Depois que se consideram aqueles nichos orçamentários privilegiados e o pagamento do serviço da dívida, sobra no Rio, com base em 2015, apenas uma parcela de 34,8% da sua receita corrente líquida (RCL). Esse valor é incapaz de atender simultaneamente à conta de aposentados ao redor de 26,1% da RCL e ao menor gasto possível no orçamento residual, após deduzidas outras receitas, que se situou ao redor de 17,1% da RCL, sobrando um buraco de 8,4% da RCL.
Mas o dramático mesmo é que, para 2016, o buraco foi reestimado há pouco em chocantes R$ 17,2 bilhões, ou 33% da RCL de 2015, pela adição da combinação perversa da recessão barra pesada que ora enfrentamos com o efeito da forte queda do preço do petróleo, que derrubou drasticamente sua receita de royalties. Nada disso é responsabilidade do estado.
Os críticos de Pezão jogam na sua cara o crescimento recente do gasto de pessoal, mas precisam saber que, depois de pagar a conta de aposentados herdada do passado, ele só atua sobre 8,7% da RCL. Devem, assim, cobrar mesmo é dos verdadeiros “donos do orçamento” acima indicados.

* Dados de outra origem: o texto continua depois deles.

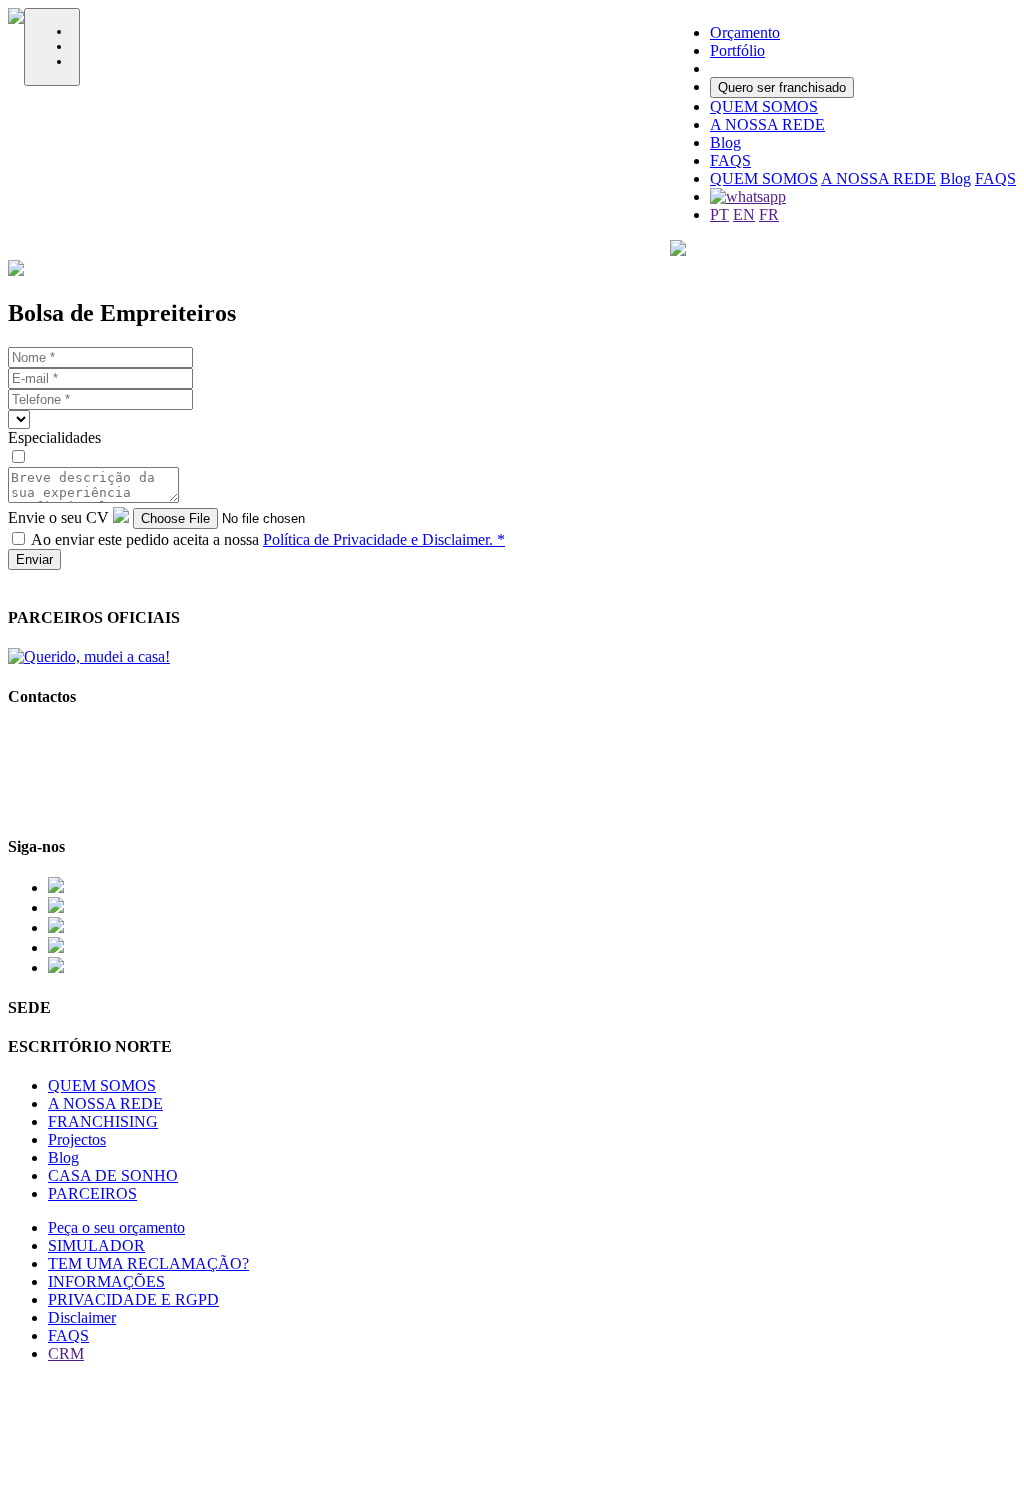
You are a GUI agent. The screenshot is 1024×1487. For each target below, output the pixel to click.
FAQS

Outro erro é cobrá-lo por dados divulgados de forma no mínimo atabalhoada pelo Tesouro Nacional, que divergem das informações fornecidas pelo estado, sem pedir antes que especialistas chequem essas informações. Não se pode esperar que, acossado numa entrevista, e no meio da guerra para fechar o caixa do ano, qualquer governador tenha como explicar esses detalhes.
Pezão aprendeu a duras penas que só sai da encrenca se equacionar o problema da Previdência Pública, como, aliás, manda a Constituição, no seu artigo 40, a respeito de que ente público algum fez qualquer coisa até hoje, inclusive a União. Todos os anos são publicados déficits atuariais gigantescos, mas nada se faz para zerá-los.
Por isso, ele propôs à Assembleia um aumento de contribuição aparentemente absurdo. Só assim terá espaço para gastar mais em serviços que atendam a toda a população, especialmente a carente, e não apenas a servidores públicos.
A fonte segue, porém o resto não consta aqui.